Comment 1 Andriy Gapon 2019-01-30 13:14:15 UTC
The error actually seems to come from vfs_hang_addrlist() in the kernel.
Comment 2 Rick Macklem 2019-01-30 23:21:50 UTC
That is correct behaviour. The example shows /storage being exported as read/write for 10.0.0.2 in the first line and read-only in the second line. Exports are per-filesystem in the kernel. The exporting of different directories within a file system are referred to in "man exports" as administrative controls and only define which directories an NFSv3 client can mount via the Mount protocol. For NFSv4, they are meaningless, since the Mount protocol is not used. Personally, I would have preferred that these "administrative controls" did not exist, but I lost those arguments. (In the early days, it was because Sun supported them. More recently, it came up when a utility called nfse was being looked at as a replacement for mountd and it did not support these "administrative controls" and that was considered a POLA violation. You are welcome to try and make "man exports" explain this more clearly, since my attempts at it have never been successful. rick ps: Making the kernel understand directory exports is basically not feasible, since only mount structures remain in the kernel and no knowledge of directory subtrees exists in the kernel.
Comment 3 Josh Paetzel 2019-01-30 23:56:09 UTC
ok, that being said I have another idea then. What if we pretended directories were filesystems? Since directory names have to be unique we could use that to build a FSID hash and tell the NFS server that the directories are indeed individual filesystems. I believe this is the technique used by linux's exportfs
Comment 4 Rick Macklem 2019-01-31 01:53:01 UTC
Directory names don't need to be unique, so I am not sure what you are saying? Now, I suppose that mountd could get the unique file handle for the directory and then an index of those could be maintained in the kernel for the exports to be referenced to. But then, how do files get associated with one of these? (Remember that every file gets a vnode and it references the mount point, which is where the exports currently live. You propose a separate "fake mountpoint" for each directory. What about subdirectories or the following case of multiple hard links. Hard links are a nightmare for distributed file systems.) For your example, suppose we create a file in /storage with two hard links for the file: /storage/A/foo /storage/B/bar both these paths represent the same file. For your example, whether it is exported to 10.0.0.1 as read/write or read-only is ambiguous. There are userspace NFS servers out there that would assign two different file handles to the above file, one for each path it might be looked up via. The Linux and FreeBSD clients break for these servers, because they don't recognize the two files as the "same file" and maintain separate caches in the client. (Not a good plan and no way to make it work for at least NFSv3.)
Comment 5 Rick Macklem 2019-01-31 01:58:18 UTC
If you want to export a subdirectory to the same client with different options (rw vs read-only for example), then just make it a separate file system. (Not a fake file system for each directory.

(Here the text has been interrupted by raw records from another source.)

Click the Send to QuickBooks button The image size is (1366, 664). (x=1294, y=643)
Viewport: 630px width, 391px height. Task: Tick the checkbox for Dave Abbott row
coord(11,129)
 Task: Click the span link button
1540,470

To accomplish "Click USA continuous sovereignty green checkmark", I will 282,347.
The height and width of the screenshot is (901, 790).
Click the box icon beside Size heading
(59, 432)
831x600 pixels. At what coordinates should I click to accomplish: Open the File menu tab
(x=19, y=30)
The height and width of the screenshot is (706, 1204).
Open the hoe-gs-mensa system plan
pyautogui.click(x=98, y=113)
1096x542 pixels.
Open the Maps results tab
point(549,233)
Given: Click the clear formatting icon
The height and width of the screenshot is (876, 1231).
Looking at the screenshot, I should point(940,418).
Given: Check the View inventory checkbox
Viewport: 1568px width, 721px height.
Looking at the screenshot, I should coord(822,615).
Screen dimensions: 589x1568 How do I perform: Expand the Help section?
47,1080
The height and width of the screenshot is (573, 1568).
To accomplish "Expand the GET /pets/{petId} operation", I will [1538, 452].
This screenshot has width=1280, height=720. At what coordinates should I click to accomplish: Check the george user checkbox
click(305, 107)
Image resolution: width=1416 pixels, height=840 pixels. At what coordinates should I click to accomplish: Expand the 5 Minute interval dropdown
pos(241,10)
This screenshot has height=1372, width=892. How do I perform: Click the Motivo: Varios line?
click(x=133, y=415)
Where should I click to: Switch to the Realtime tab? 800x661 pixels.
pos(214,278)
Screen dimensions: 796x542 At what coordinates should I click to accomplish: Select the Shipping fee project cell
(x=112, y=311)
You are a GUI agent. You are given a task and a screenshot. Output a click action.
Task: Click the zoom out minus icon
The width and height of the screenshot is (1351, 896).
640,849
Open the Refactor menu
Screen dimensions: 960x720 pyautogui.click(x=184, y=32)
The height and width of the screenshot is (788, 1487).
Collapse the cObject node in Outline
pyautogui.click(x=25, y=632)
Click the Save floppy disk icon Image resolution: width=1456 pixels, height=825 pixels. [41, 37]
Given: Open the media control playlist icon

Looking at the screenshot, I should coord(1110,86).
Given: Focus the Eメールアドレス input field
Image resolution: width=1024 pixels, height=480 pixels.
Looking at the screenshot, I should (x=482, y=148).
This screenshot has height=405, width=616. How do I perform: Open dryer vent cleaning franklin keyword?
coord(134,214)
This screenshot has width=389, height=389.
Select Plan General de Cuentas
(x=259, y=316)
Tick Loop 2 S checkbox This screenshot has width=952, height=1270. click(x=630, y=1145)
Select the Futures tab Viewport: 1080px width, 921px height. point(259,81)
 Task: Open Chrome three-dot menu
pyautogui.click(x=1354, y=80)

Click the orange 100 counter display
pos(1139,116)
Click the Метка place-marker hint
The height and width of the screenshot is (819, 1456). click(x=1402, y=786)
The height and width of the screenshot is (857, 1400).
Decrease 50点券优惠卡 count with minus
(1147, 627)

You can't have hard links across file systems, so the hard links problems don't exist.) I know of a site that has over 20,000 file systems on their server. (This is easy for ZFS. Unfortunately updates to exports take a long time, since with entries per file system, 20,000 is a lot of changes to update. Although it would be nice to do, I haven't found an easy way to implement "change these exports and leave the rest unchanged". It is easy to have a "add these exports and leave the current ones unchanged", but that wasn't general enough for this site.)
Comment 6 Josh Paetzel 2019-01-31 02:18:27 UTC
The situation we are in we are limited to a single filesystem. Otherwise yes multiple filesystems would be the answer.
Comment 7 Rick Macklem 2019-01-31 02:55:36 UTC
Hmm. Don't you have multiple file systems that are faked as one file system? (Getting rather off topic for a FreeBSD bug, but...) Btw, I now realize you meant "names within a directory are unique", but that still leave the multiple hard links in different directories situation, which make "exports per directory" impractical.
Comment 8 Andriy Gapon 2019-01-31 06:37:15 UTC
(In reply to Rick Macklem from comment #2) From usability point of view (from an end-user's point of view) it makes little sense that I can do > /storage/A 10.0.0.1 > /storage/B -ro 10.0.0.2 but cannot do > /storage/A 10.0.0.1 > /storage/B -ro 10.0.0.1 I get an impression that this is an implementation detail not a deep design issue. But I haven't dug into the code sufficiently yet. And a quick question, does the kernel really have to be involved with those "administrative controls" at all? P.S. I realize that this request cannot be implemented for NFSv4 and all the controls are per filesystem only in that case.